Collective wins across the dispensationalist divide
Huckabee may boldly defend some of his views on Israel, while others he’s far less assertive.
Huckabee has mostly avoided specifics about whether he believes Israel has a role in End Times prophecy. It indicates he may not be dispensationalist, but Hummel and Weber also noted it’s not a politically savvy position. Dispensationalism has an offensive reputation among many Jews because the End Times prophecy outlines an event in which Jews suffer mass slaughter while Christian believers are spared because God raptured them.
Far more evangelicals draw from other scriptural teachings about God promising to bless the descendants of Abraham and that God decreed the land of Israel to the Jewish people. Those ideas are more accessible to a wider audience, Weber said.
“They don’t get involved in all the details of dispensationalism and trying to guess about this and that and how it fits into the big picture,” Weber said. “But they’re just Bible believers.”
Hummel said Christians United for Israel saw the power of those unifying ideas and sought to emphasize them to create an impression the group is inclusive to different religious conservatives.
Today, Christians United for Israel membership is at 10 million-plus, a base of supporters that include Southern Baptists, Pentecostals and many others. Meanwhile, the ministry made extensive inroads with influential conservative lawmakers.
“Christians United for Israel has become a major player in the Republican party,” Hummel said. “If you’re a serious candidate for president in the Republican Party, you need to make a speech at Christians United for Israel at some point laying out your bona fides for why you’re going to support Israel.”
In Christians United for Israel’s early days, members of Congress like former House Majority Leader Rep. Tom DeLay, R-Texas, and former Sen. Joe Liberman, D-Connecticut, were among the group's more prominent proponents and routine headliners. Today, it can call on a rotating cast of powerful Republican leaders, from officials in Trump’s first administration like former Vice President Mike Pence and former Secretary of State Mike Pompeo, to rising stars in Trump’s second term, like Sen.

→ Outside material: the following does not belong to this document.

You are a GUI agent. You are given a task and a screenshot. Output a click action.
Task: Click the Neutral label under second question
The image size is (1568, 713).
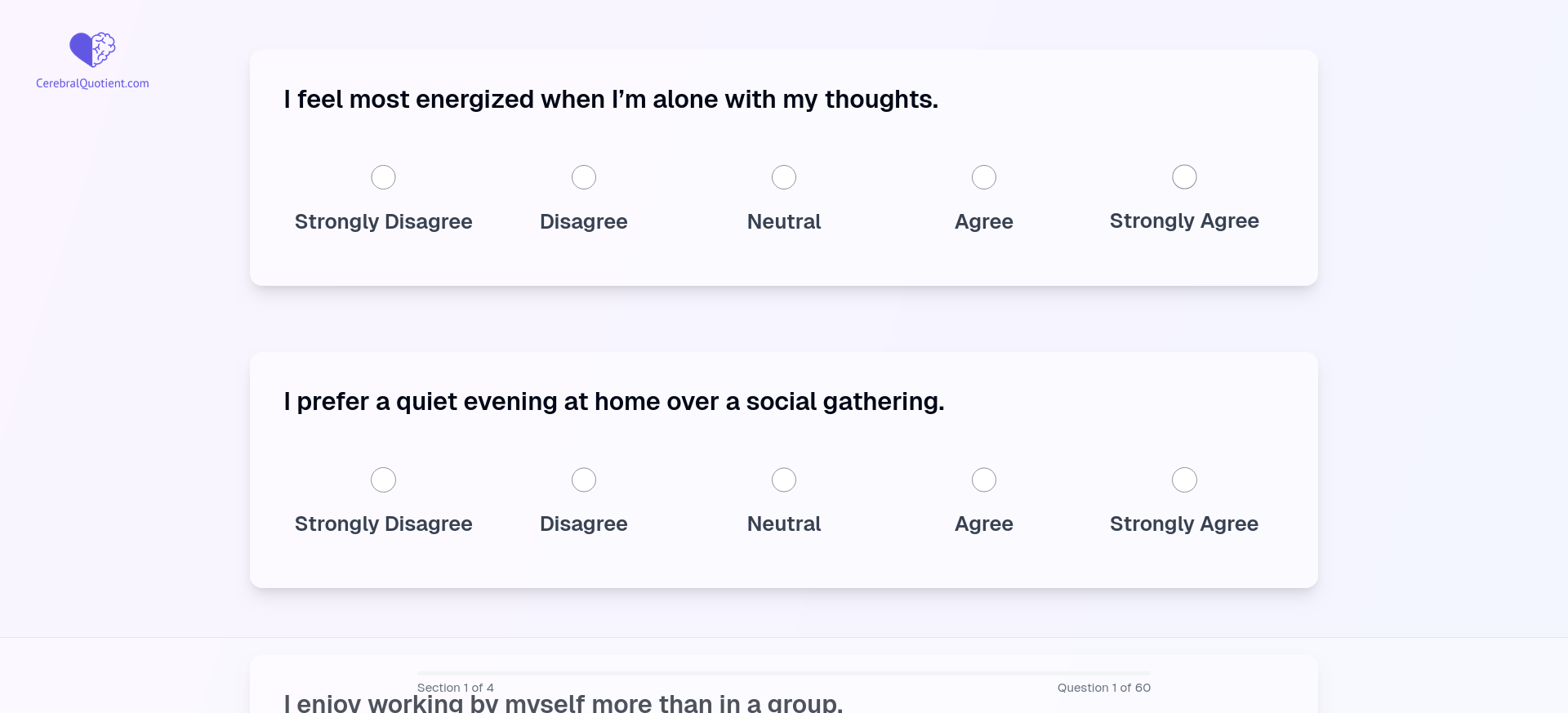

Marco Rubio, tapped to be the next secretary of state.
Huckabee’s prospective appointment, which requires Senate conformation, is an extension of that and, even though he may hold different theological beliefs about Israel from some other evangelicals, those distinctions matter little compared to the sheer power Christian Zionists are about to reclaim in the new Trump administration.
“I don’t see the fundamentals of that changing anytime soon,” Hummel said. “And that’s going to mean the most ardently pro-Israel voices, people like Huckabee and Hagee, are going to be listened to even more.”